#### [PROVIDED RECORDS]
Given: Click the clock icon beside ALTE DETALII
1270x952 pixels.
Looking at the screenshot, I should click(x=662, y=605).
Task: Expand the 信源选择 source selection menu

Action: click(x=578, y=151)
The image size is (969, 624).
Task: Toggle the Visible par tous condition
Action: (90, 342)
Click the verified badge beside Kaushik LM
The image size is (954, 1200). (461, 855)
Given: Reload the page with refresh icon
--
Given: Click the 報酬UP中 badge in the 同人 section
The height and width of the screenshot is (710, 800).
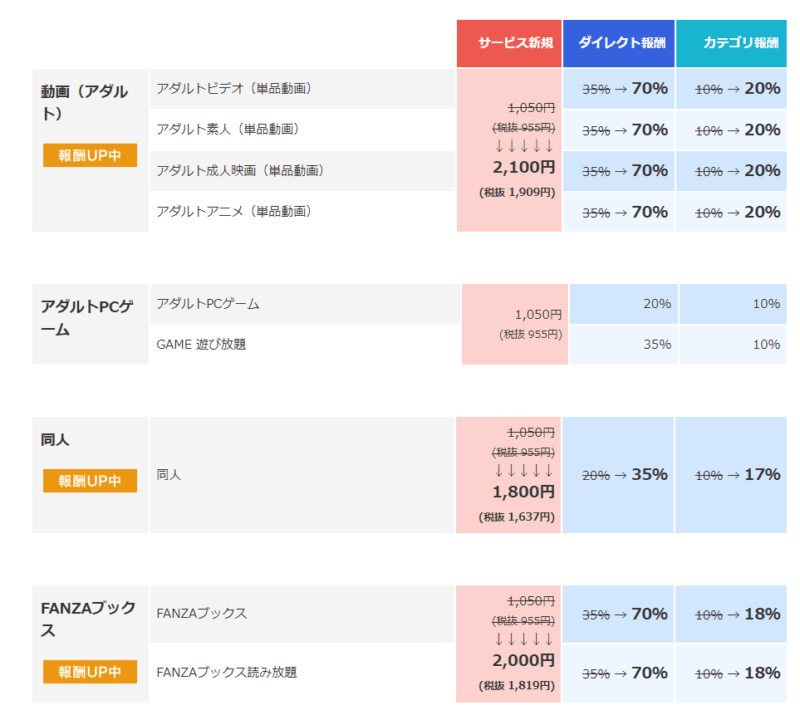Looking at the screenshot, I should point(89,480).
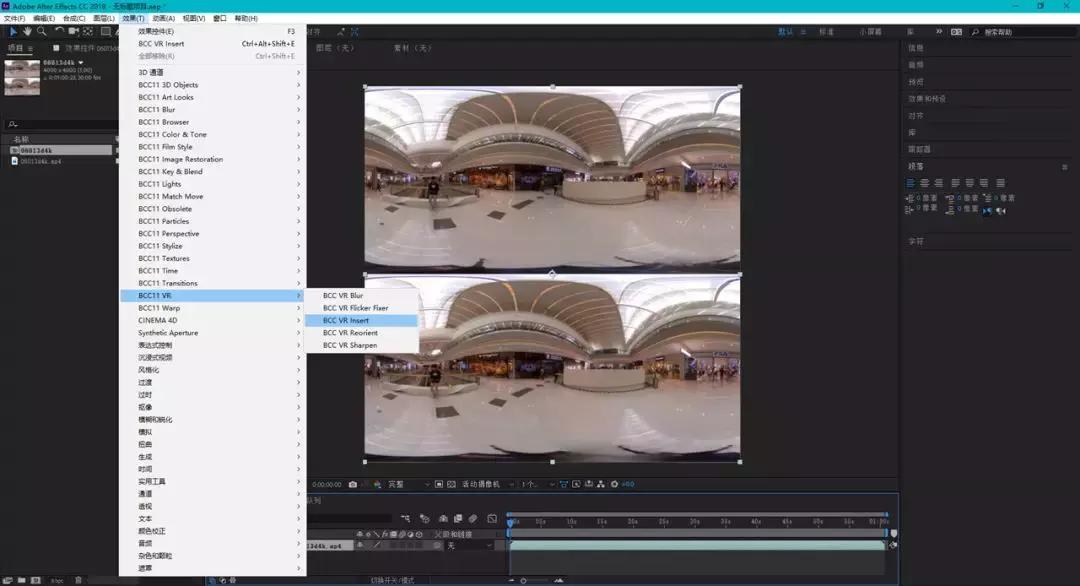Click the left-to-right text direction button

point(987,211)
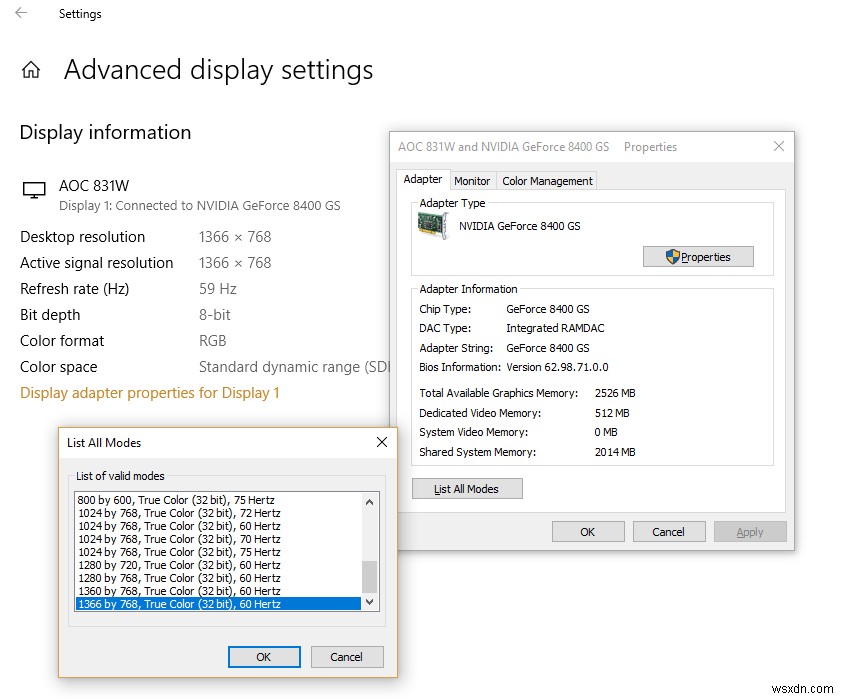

#### [TASK PROMPT]
Could you set down, exactly as written, the lines above between the one holding "Given: Click the clock" and the one holding "Given: Reload the page with refresh icon", inclusive, and nothing more?

#### [RESULT FOR THIS EXERCISE]
Given: Click the clock icon beside ALTE DETALII
1270x952 pixels.
Looking at the screenshot, I should click(x=662, y=605).
Task: Expand the 信源选择 source selection menu

Action: click(x=578, y=151)
The image size is (969, 624).
Task: Toggle the Visible par tous condition
Action: (90, 342)
Click the verified badge beside Kaushik LM
The image size is (954, 1200). (461, 855)
Given: Reload the page with refresh icon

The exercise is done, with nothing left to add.